Hong Kong craves retail bonds

THE flagship company of Asian tycoon Li Ka-shing has paved the way for foreign and local companies to tap a new source of funding in Hong Kong.

The company, property developer Cheung Kong, raised HK$800m (£61m) by issuing a retail bond, the first it has offered to the public. The offer was massively oversubscribed, underlining the appetite of individuals for the paper.

'A new source of funds is opening up and I expect more companies to tap this market,' said Brian Yiu, head of Asian debt-capital markets at Standard Chartered, the Asia-focused banking group. 'The appetite for yield among local investors is strong.'

The market is also expected to attract more foreign firms. Ford Motor last month became the first foreign group to offer retail bonds to the public in Hong Kong.

Through its financing arm, Ford Motor Credit, it will issue at least $124.1m (£73.3m). A recent HK$500m offer, also handled by Standard Chartered, sold days before deadline.

Retail bonds are an attractive funding source for companies and equally appealing to investors.
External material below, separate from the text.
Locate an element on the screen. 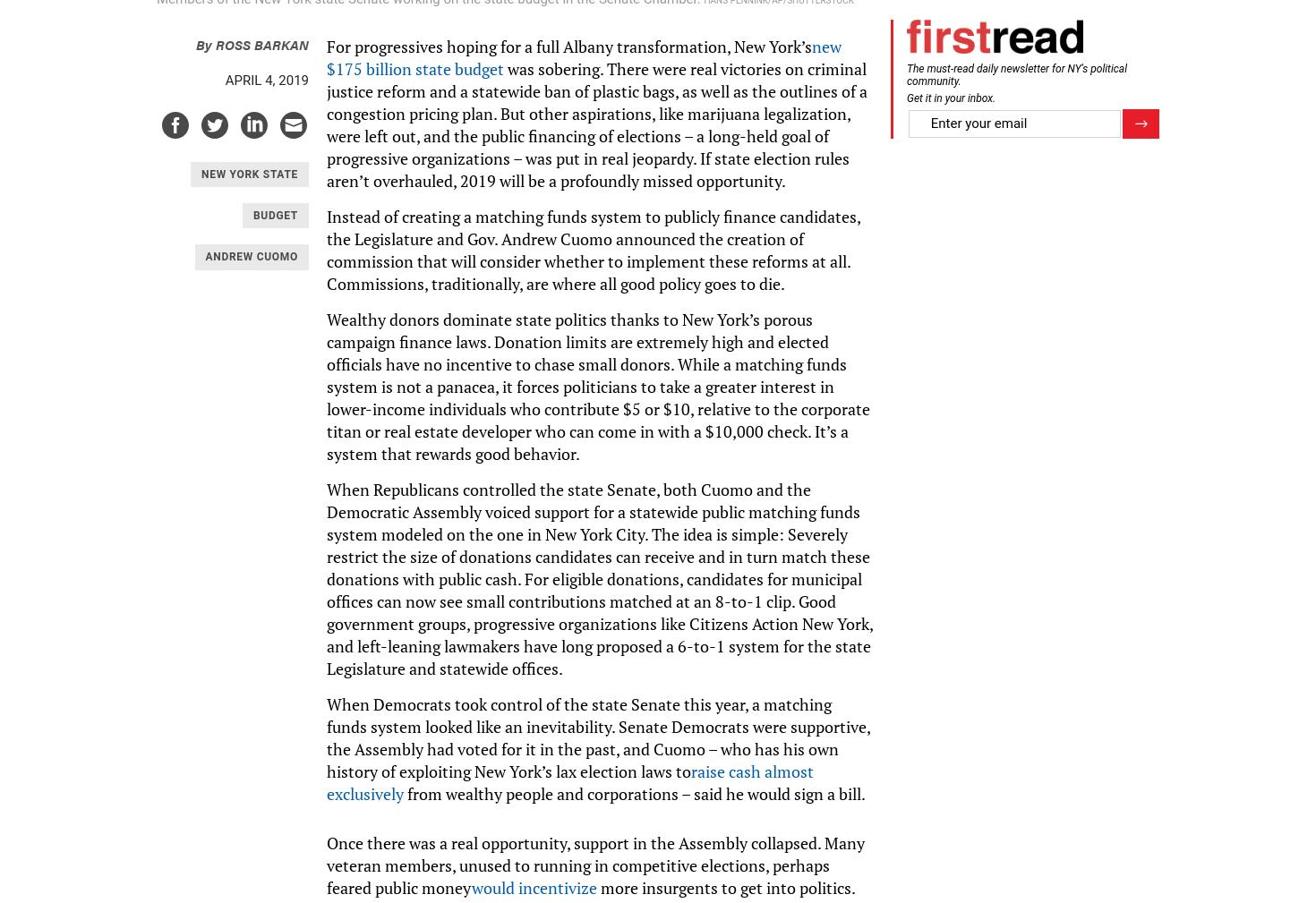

Cheung Kong's bonds had an average yield of 3.3%, far higher than 0.4% available on local deposit accounts. For the company, it represents a saving of one percentage point on the payout to institutional investors.

Some see the retail bonds opening new avenues of financing to smaller concerns than Li's giant corporations. 'The market could eventually open up to mid-sized companies in Hong Kong,' Standard's Yiu said. He added that Li Ka-shing's imprimatur had been a big factor in the success of the Cheung Kong issue.

The opening up of the retail market is a boon to the HK$5bn local bond market, which is still in its infancy.

The secondary market is still highly illiquid and most analysts expect Cheung Kong's bondholders to keep the paper until maturity.

The Hong Kong government has been trying to underpin and develop the market with big issues of retail bonds for public works.

In June, government-owned Kowloon-Canton Railway doubled its retail bond issue to HK$1bn after receiving applications totalling HK$1.28bn, more than twice the original issue size.

Sales of bonds to individuals have become a key plank in the fund-raising efforts of the railway company, which needs HK$30bn up to 2008 to build two new rail projects.

It has so far raised HK$1.8bn, from the retail bond issue and a HK$800m 10-year bonds issued to institutions in May.